Referring initially to the drawings, FIG. 1 illustrates a computer-implemented memory management system 100 for applying fairness to the scheduling of memory access requests 102 in a shared memory system 104. The system 100 includes an input component 106 for receiving a slowdown parameter 108 (of a plurality of slowdown parameters) associated with a memory access request 110 (of the plurality 102 of corresponding memory access requests) in the shared memory system 104. The input component 106 receives thread-based unfairness parameters associated with performance slowdown of corresponding threads, where the performance slowdown is related to processing of the memory access requests 102 in the shared memory system 104.

A selection component 112 applies fairness (FAIRNESS) into scheduling of the request 110 relative to other access requests 114 based on the slowdown parameter 108. The input component 106 can also receive memory state information, for example, about the state of the memory system. For instance, the component 106 can receive bank state information 116 associated with memory banks (e.g., DRAM), such as which banks are ready and which rows are currently open (in a row buffer).

The input component 106 and the selection component 112 can be subcomponents of a scheduling component for scheduling outstanding memory access requests in the shared memory system 104. Optionally, other components can be included as part of the scheduling algorithm, as will be described herein.

The system 100 and other alternative and exemplary implementations described here are suitable for application to multi-core processor systems, as well as for SMP (symmetric shared-memory multiprocessor) systems and SMT (simultaneous multithreading) systems.

FIG. 2 illustrates an exemplary system 200 that employs fairness in the scheduling of memory access requests 102 in the shared memory system 104 (typically these requests may be stored in a memory request buffer (also referred to as a transaction buffer). Here, the input component 106 and selection component 112 are embodied as part of a scheduling component 202 (e.g., in a DRAM memory controller, or other volatile/non-volatile memory subsystems). The scheduling component 202 schedules request execution of threads based on selection (by the selection component 112) of a baseline scheduling algorithm 204 and/or a fairness scheduling algorithm 206. The baseline algorithm can be any suitable conventional scheduling algorithm such as First-Ready First-Come-First-Serve (FR-FCFS) or First-Come-First-Serve (FCFS), for example. The FR-FCFS algorithm is employed as the baseline algorithm in this description and is described in greater detail below.

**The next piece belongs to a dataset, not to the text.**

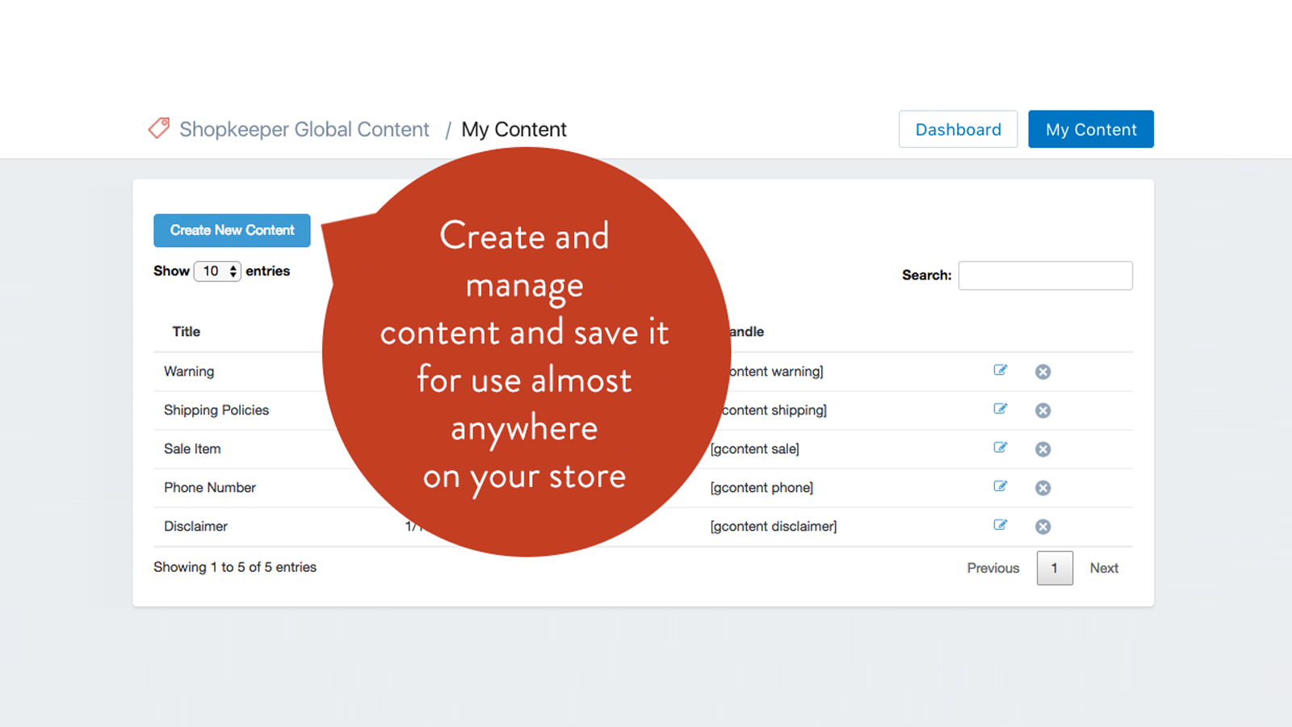
Task: Delete the Sale Item entry
Action: (1042, 449)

When the system 200 determines that fairness is not being maintained, the scheduling component 112 then selects the fairness algorithm 206 for scheduling the requests 102, to bring the system back into a more optimized operation.

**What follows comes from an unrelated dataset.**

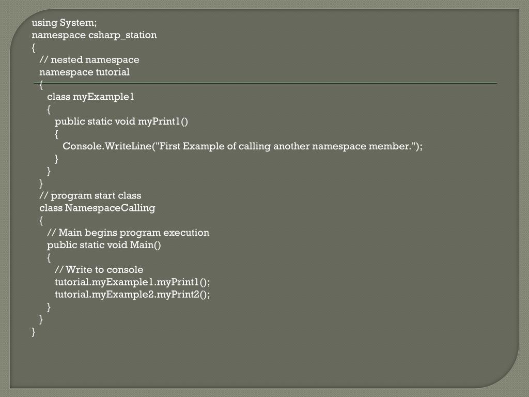Screen dimensions: 529x397
Task: Click opening brace below 'namespace csharp_station'
Action: pyautogui.click(x=34, y=48)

The system 200 also includes a bookkeeping component 208 that provides bookkeeping information (e.g., the slowdown parameter 108 and bank state information 116 to the scheduling component 202 such that the input component 106 and selection component 112 can operate to maintain fairness in the request scheduling. The bookkeeping component 208 continually operates to provide the needed information to the scheduler component 202. In order to maintain fairness, the following pieces of information are provided to the scheduling component 202 by the bookkeeping component 208: the bank information 116, which indicates the memory banks that are ready and which rows are currently open (e.g., in a row-buffer); and for each thread, the thread slowdown parameter 108 (also referred to herein as the thread slowdown index). The slowdown index is maintained for each thread and expresses how much the thread was slowed down in the multi-core execution process compared to an imaginary scenario in which the thread was running alone in the system. That is, the slowdown index of a thread i captures how much slowdown the thread has experienced due to contention in the memory system with other threads.

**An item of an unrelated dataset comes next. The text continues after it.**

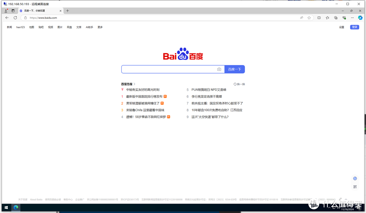Image resolution: width=366 pixels, height=213 pixels.
Task: Expand 百度热搜 trending list arrow
Action: point(134,84)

The bookkeeping component 208 generates and continually updates the slowdown parameters 210 (denoted SLOWDOWN PARAMETER1, . . . ,SLOWDOWN PARAMETERX, where X is a positive integer) for the corresponding requests 102. Additionally, bookkeeping component 208 generates and continually updates the bank state information 216 (denoted BANK STATE INFORMATION1, . . . ,BANK STATE INFORMATIONY, where Y is a positive integer) for the corresponding requests 102.

Following is a description of a fair memory scheduling model. As previously described, standard notions of fairness fail in providing fair request execution (and hence, performance isolation or security), when mapping requests onto shared memory systems. Fairness, as defined herein, is based on computing and maintaining two latencies for each thread. The first is the “real” latency, which is the latency that a thread experiences in the presence of other threads in the shared memory system (e.g., DRAM memory system in a multi-core system). The second is the “ideal” latency which is the inherent (depending on degree of memory access parallelism and row-buffer locality) latency that the thread would have had if it had run alone in the system (i.e., standalone, without any interference from other concurrently executed threads). For a thread, the ratio between the real latency and the ideal latency determines its performance slowdown. A fair memory system should schedule requests in such a way that the ratio between the real latency and the ideal latency is roughly the same for all threads in the system.

In a multi-core system with N threads, no thread should suffer more relative performance slowdown than any other thread (compared to the performance the thread gets if it used the same memory system by itself). Because each thread's slowdown is thus measured against its own baseline performance (single execution on the same system), the notion of fairness successfully dissects the two components of latency and takes into account the inherent characteristics of each thread.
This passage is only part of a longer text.